Faith Arts Village (221 East Colonial Drive) is a ministry of Park Lake Presbyterian Church that provides a place where the faith community and local artists can work together to share their gifts of inspiration, beauty, and spiritual expression to promote peace, understanding, and well-being in the larger community. As a 'village' it will emphasize the activity and integration of many constituents: local artists, church members, community patrons, schools, and civic groups. Faith Arts Village Orlando may include:
* Studio space for artists
* Green and exhibit space for community gatherings
* Meeting and classroom space
* Gallery space
* Open air markets
* Outdoor performance space
* Cafe space for refreshments
* Possible future residential space for designated guests
* Teaching art as an expression of faith
When I arrived it was dusk and the old motel loomed dark before me. Its dark iron gates made it resemble the Bates motel on the deserted side of the motel I approached from. I heard music however and then the hum of a food trucks gas generator. In the parking lot behind the motel there were folding tables and chairs set up. The ground floor motel rooms glowed warmly. I walked into the various rooms to inspect the arts and crafts. I spoke with one artist and she told me that rent for one of these studio spaces would be $300 a month. Considering she wasn't selling much work, that price would be too steep for her. Donations were accepted for Second Harvest Food Bank.
At work Larry Loria told me about the Torpedo Factory in Alexandria Virginia. There, an old factory was converted into artists studios.

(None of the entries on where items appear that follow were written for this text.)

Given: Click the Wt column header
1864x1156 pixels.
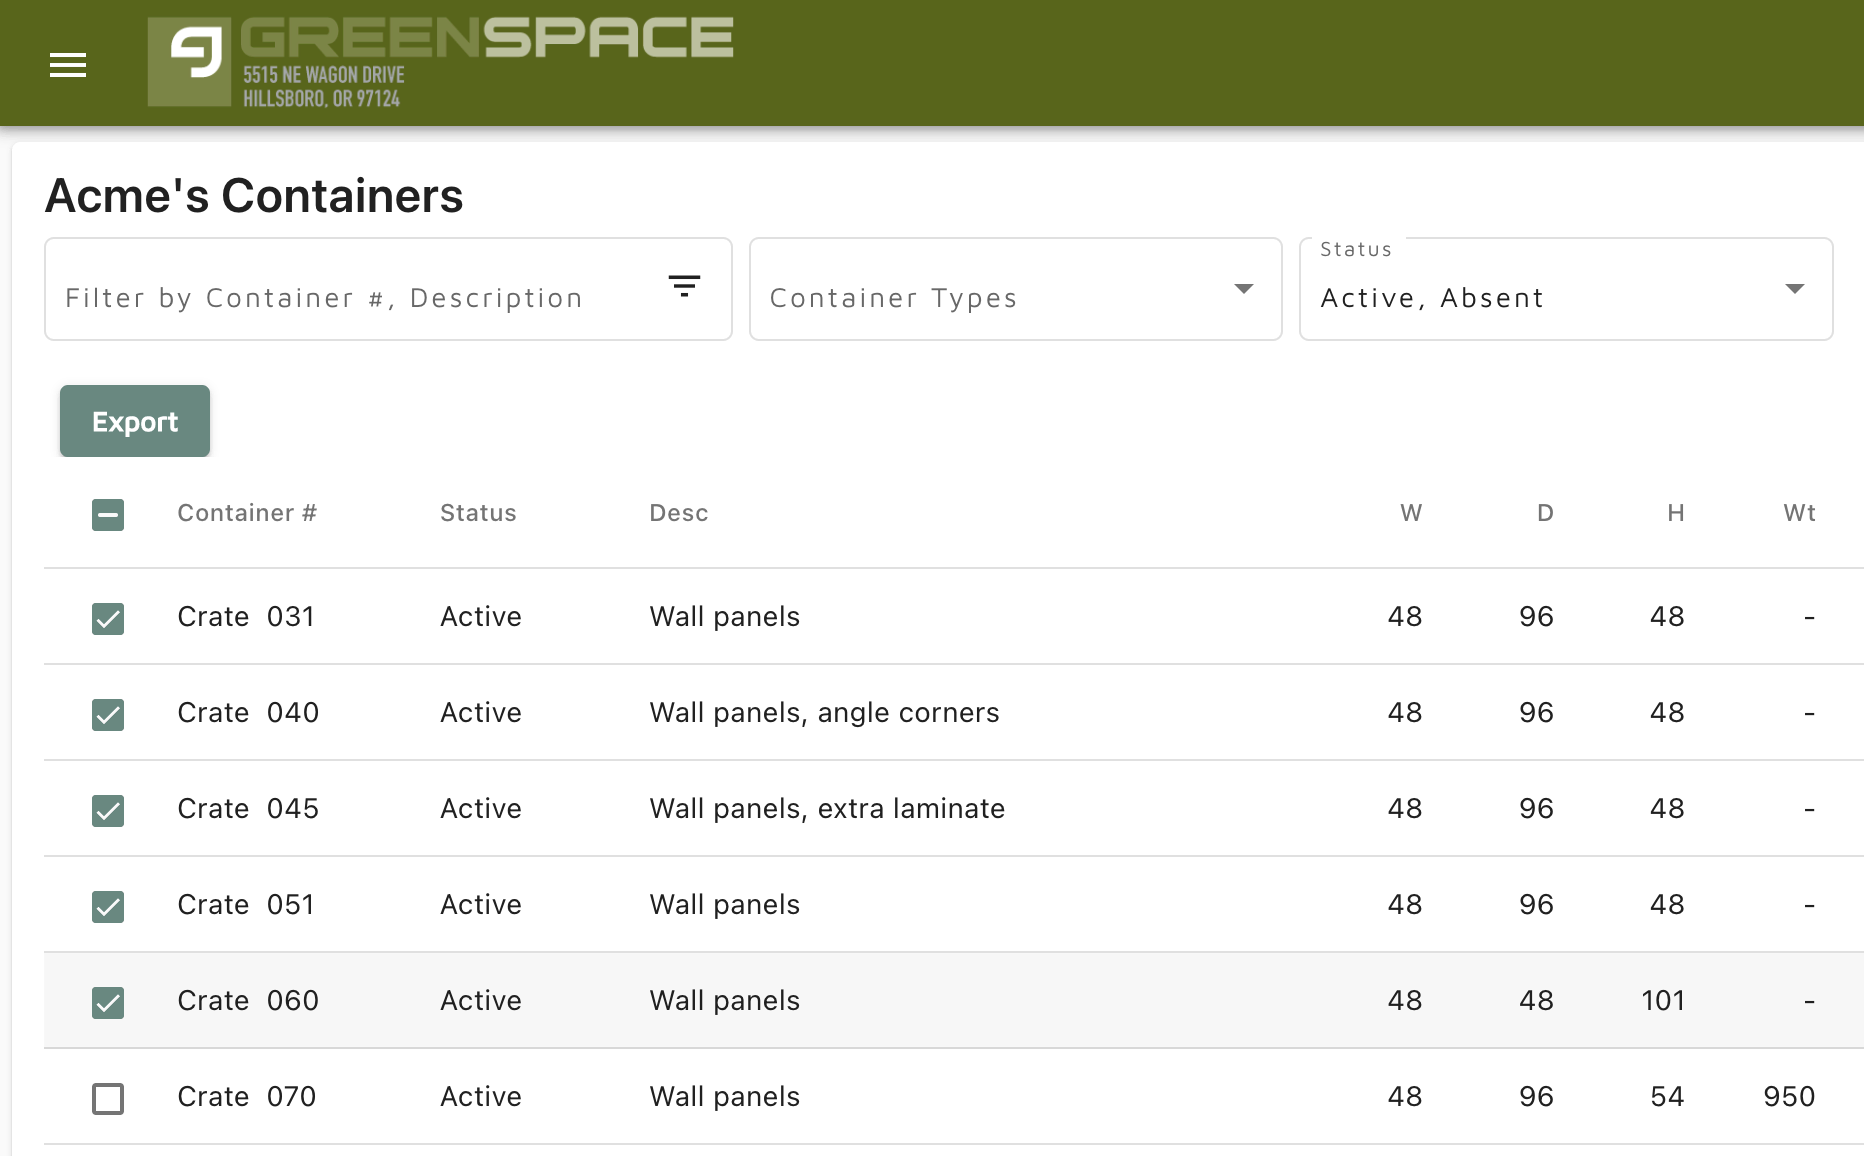Looking at the screenshot, I should click(x=1799, y=512).
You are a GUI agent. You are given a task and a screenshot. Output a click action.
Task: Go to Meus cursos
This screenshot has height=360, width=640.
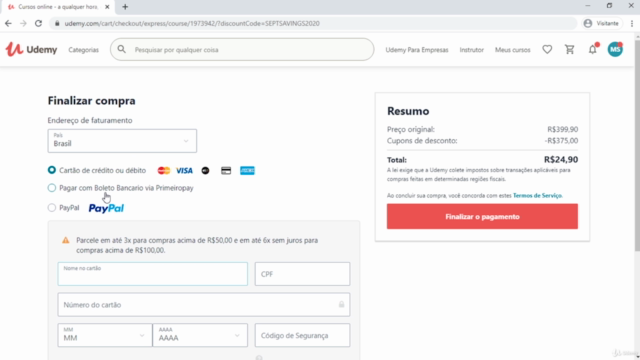point(513,50)
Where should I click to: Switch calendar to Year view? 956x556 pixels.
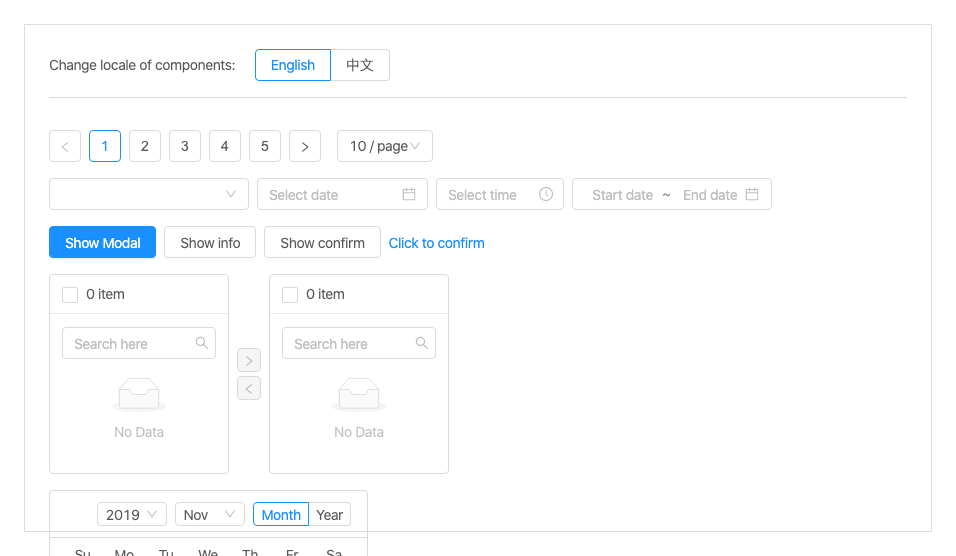point(330,514)
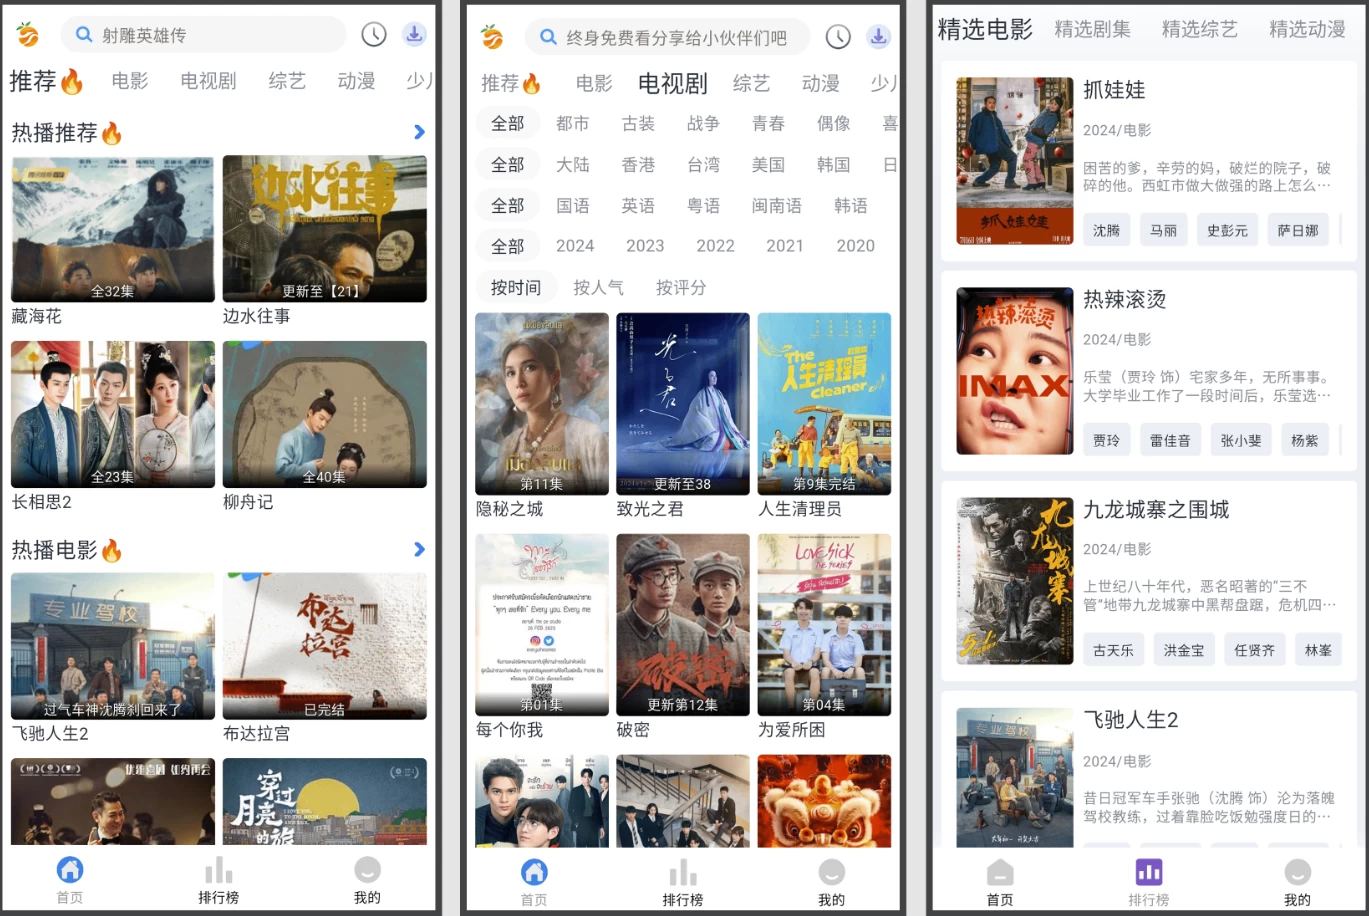Open the 致光之君 drama poster
The image size is (1369, 916).
[x=683, y=404]
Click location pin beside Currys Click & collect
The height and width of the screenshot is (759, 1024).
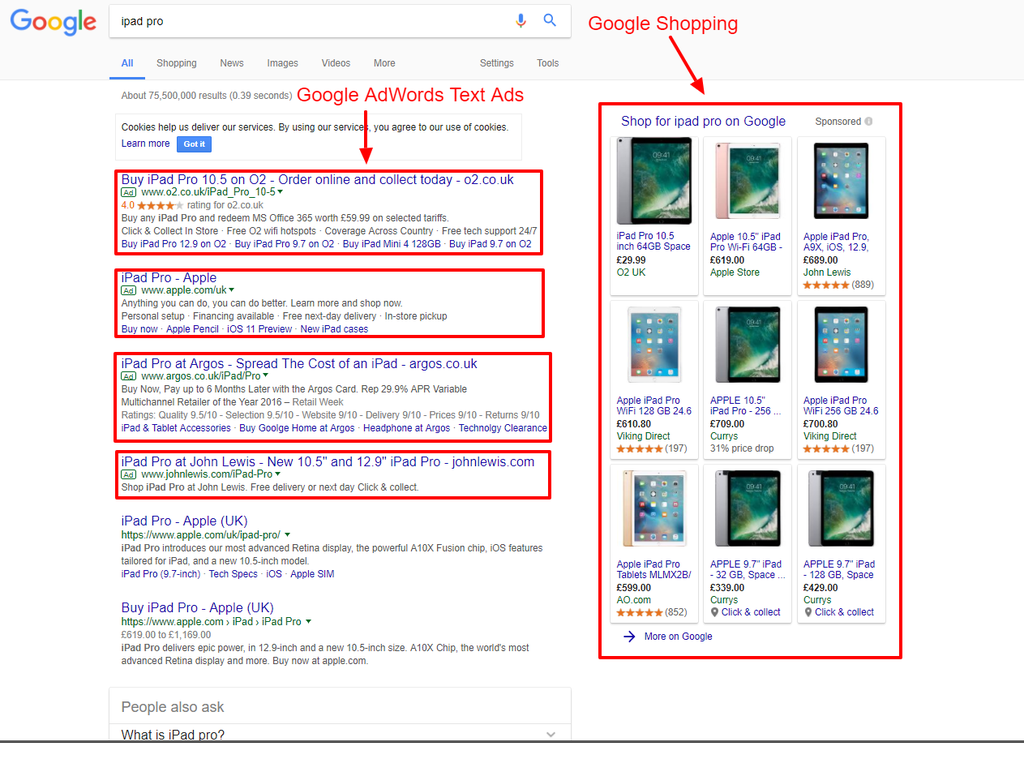[x=714, y=612]
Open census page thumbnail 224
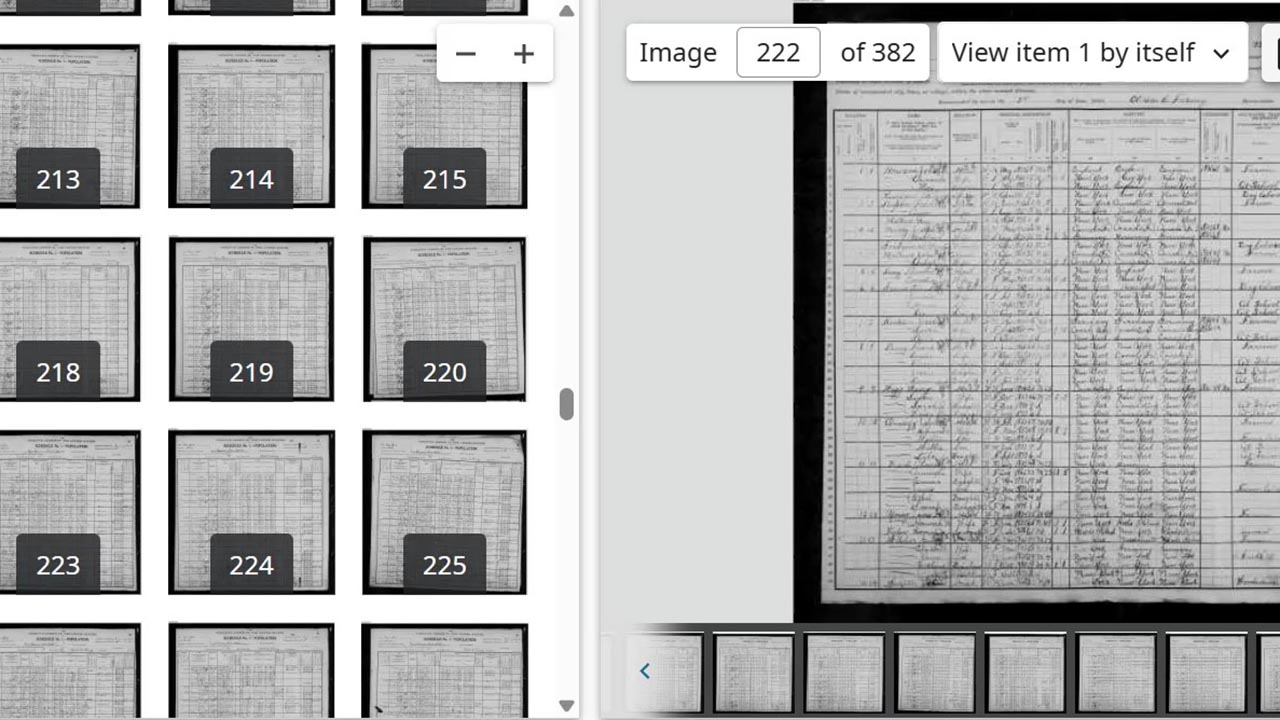This screenshot has width=1280, height=720. 251,510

Artists were only charged $50 a month, so they only needed to sell one piece of art to cover the rent. That project revitalized the historic district and now it is an expensive and exclusive neighborhood. I wondered if Faith Arts Village could do the same thing. It is located just a few blocks away from an intersection where I always see people with cardboard signs begging for money from cars at the stop light.
In another room, Mary Hill was helping children paint picture frames with bright tempera paint. I love watching kids paint. They have no preconceptions and they work with raw abandon. Mary rushed to fill cups with paint. One boy asked for gold and she was pleased to find she actually had gold paint. I leaned forward and dipped my brush into some of the bright pink paint. A little blond girl looked at me with a touch of anger, her lips pouting. "Mine!" she said. He mom coached her that it was polite to share. Will Benton, the executive director of the village welcomed me warmly. He asked me to paint something on his T-Shirt. An infinity symbol was already painted, so I added a fish symbol with a single brush stroke.
The Village seemed to have more of a flavor of a family friendly crafts fair rather than a serious place to create art. But of course that might change as the place grows and as artists start using the studios. The motel is still being refurbished and all the artists were only there for the duration of the event that night. This could be the seed of something Orlando desperately needs, a true arts district. The event was part of the monthly "Third Thursdays" downtown gallery hop but the motel is so far from downtown that it was invariably isolated from that event. As I left, a father asked if I would show his son a sketchbook. The boy was delighted flipping the pages like he was devouring a comic book. A new urban sketcher might have been born that night.